The appellate court affirmed the trial court action. The court reviewed the primary elements of Save Tara, including the CEQA definition of “approval” which commits the decisionmaker to a definite course of action, the timing of CEQA compliance at the earliest feasible time, and the potential for bureaucratic and financial momentum to render an EIR a “post hoc rationalization”. In Save Tara, the California Supreme Court had instructed that courts should look to the terms of a development agreement and its surrounding circumstances to determine whether, as a practical matter, the agency has committed to the project so as to preclude consideration of alternatives or mitigation measures, including the alternative of not proceeding with the project. Applying these principles to the term sheet, the Cedar Fair court looked primarily to the language of the document itself. The term sheet stated its purpose to set forth “preliminary” terms negotiated by the parties to date, explicitly stating that it was not binding and was intended to provide a general framework for subsequent binding negotiations on the stadium project. The term sheet required CEQA compliance and provided the City with sole discretion to modify the project as necessary, to select other feasible CEQA alternatives or to decide not to proceed with the project. The court also cited to the City staff report for the Negotiating Agreement extension, which explained that the stadium project would not proceed until mutually acceptable agreements were negotiated “based upon information produced from the CEQA environmental review process and from other public review and hearing processes.” The staff report further noted that the Negotiating Agreement provided the City with an “off-ramp to exit the stadium project” if the negotiations proved unsuccessful. The court noted that while the term sheet was “extremely detailed, it expressly binds the parties to only continue negotiating in good faith” and not to the stated preliminary terms. The court also stated that neither City expenditures on consultant support nor advocacy for a proposed project necessarily equated to commitment to the project. Based on the term sheet and viewed in light of the surrounding circumstances, the court concluded that approval of the term sheet was not a project approval under CEQA.
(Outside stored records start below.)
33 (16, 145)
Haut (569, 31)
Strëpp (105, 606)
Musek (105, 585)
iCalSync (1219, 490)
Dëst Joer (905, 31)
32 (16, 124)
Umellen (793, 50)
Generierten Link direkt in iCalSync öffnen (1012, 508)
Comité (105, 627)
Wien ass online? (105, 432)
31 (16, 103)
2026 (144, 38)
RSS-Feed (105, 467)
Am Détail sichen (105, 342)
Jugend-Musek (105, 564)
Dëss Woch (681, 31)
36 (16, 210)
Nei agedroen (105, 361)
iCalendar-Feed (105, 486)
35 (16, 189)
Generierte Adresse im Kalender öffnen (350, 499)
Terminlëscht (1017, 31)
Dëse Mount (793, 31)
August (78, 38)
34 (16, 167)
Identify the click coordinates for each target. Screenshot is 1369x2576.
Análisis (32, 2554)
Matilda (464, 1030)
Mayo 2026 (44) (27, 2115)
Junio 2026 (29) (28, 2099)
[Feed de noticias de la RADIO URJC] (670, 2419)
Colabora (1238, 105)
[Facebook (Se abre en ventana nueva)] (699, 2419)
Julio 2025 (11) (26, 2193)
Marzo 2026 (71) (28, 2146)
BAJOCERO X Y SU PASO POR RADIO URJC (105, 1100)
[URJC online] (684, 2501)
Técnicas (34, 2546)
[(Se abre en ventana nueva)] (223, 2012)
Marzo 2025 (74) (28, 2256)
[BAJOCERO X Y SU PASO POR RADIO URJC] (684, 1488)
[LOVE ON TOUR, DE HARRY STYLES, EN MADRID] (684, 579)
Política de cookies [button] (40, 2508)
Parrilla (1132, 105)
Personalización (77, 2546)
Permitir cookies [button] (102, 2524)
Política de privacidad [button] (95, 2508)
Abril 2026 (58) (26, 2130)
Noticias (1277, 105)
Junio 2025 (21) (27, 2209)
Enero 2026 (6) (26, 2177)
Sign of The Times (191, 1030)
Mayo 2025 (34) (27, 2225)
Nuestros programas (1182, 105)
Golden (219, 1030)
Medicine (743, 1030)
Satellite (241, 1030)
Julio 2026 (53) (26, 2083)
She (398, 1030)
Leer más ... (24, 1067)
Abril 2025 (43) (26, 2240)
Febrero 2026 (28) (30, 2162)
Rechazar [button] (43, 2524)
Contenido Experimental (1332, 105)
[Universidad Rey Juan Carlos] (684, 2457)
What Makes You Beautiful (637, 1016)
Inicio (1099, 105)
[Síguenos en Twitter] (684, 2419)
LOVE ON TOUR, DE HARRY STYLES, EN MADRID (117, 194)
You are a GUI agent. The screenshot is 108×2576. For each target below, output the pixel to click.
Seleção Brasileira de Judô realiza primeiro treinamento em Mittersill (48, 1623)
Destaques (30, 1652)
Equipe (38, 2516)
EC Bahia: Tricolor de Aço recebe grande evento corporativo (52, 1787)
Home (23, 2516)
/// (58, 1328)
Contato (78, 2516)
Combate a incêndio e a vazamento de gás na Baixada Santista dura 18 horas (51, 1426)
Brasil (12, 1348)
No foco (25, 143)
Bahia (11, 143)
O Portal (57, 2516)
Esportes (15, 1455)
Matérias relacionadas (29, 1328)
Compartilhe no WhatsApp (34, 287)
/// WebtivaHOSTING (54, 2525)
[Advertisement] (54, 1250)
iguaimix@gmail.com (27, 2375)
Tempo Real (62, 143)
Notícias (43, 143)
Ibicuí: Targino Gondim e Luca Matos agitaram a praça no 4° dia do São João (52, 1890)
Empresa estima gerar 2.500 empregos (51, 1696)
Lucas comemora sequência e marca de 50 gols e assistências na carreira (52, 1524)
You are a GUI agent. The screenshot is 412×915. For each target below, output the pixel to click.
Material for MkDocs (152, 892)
This case confirms the Save Tara principles that determining whether a development-related agreement constitutes a project approval under CEQA is highly factual. In addition to extensive discussion of Save Tara, the analysis sets forth the relevant facts from the stadium term sheet and “surrounding circumstances” and shows how they balance in favor of the City’s action in this instance. The recent Parchester Village Neighborhood Council case cited in the decision also balanced the relevant facts in favor of a city action, finding that approval of a municipal services agreement was not a project approval. By contrast, the Riverwatch case cited in the decision determined that a water district agreement to provide recycled water to a landfill operator was invalid because it committed the agency to action without benefit of CEQA compliance. Through Cedar Fair and other recent cases, the courts are providing useful guidance on how the facts of a particular situation may weigh one way or the other in the Save Tara balance.